*Work instruction*: Collect each line of the records containing the string "marker".

*Material for this exercise*:
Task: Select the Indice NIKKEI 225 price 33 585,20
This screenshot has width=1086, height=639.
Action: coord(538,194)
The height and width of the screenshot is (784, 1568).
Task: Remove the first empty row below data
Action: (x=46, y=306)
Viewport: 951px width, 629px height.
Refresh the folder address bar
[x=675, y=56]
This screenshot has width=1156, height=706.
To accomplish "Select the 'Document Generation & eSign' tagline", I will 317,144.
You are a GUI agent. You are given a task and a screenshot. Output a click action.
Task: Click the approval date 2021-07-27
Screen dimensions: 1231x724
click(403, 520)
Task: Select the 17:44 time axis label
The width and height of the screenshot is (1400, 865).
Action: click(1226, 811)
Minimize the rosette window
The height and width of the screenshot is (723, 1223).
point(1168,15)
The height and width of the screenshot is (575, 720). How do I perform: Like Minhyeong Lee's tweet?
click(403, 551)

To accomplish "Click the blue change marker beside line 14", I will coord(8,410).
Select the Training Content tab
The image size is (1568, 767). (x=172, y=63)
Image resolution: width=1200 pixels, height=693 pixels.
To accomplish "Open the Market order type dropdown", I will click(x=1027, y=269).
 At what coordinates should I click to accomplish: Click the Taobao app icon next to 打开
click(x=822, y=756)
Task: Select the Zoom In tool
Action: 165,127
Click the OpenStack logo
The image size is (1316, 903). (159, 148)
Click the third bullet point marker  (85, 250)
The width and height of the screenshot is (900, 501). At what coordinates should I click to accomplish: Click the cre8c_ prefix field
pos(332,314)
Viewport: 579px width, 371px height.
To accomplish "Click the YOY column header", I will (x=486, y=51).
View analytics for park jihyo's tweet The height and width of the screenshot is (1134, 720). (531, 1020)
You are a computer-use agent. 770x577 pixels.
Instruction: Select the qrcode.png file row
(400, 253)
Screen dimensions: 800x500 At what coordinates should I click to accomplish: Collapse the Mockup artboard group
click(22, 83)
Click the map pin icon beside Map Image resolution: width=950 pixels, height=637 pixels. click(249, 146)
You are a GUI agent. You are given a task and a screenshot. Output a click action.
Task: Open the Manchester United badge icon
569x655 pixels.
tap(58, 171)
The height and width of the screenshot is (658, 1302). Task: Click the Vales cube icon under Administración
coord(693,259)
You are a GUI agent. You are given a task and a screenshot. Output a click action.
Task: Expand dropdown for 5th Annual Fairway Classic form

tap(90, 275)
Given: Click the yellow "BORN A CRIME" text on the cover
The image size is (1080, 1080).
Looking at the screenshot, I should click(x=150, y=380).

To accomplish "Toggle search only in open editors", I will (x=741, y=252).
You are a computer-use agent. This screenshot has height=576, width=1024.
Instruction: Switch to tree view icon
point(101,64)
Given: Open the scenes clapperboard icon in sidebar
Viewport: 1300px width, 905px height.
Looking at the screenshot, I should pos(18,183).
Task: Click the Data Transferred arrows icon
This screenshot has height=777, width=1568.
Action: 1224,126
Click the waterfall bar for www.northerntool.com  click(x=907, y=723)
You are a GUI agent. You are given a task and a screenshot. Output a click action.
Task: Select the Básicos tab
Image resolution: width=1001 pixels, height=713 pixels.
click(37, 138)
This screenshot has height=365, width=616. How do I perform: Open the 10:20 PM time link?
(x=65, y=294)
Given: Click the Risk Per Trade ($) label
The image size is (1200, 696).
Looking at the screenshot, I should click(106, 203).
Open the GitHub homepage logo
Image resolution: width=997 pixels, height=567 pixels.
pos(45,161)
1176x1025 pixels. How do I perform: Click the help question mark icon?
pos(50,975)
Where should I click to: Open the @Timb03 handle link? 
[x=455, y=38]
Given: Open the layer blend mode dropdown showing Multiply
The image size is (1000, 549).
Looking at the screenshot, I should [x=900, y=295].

*Completed task*:
To accomplish "Click the blue change marker beside line 14", I will coord(8,410).
Click the third bullet point marker  (85, 250)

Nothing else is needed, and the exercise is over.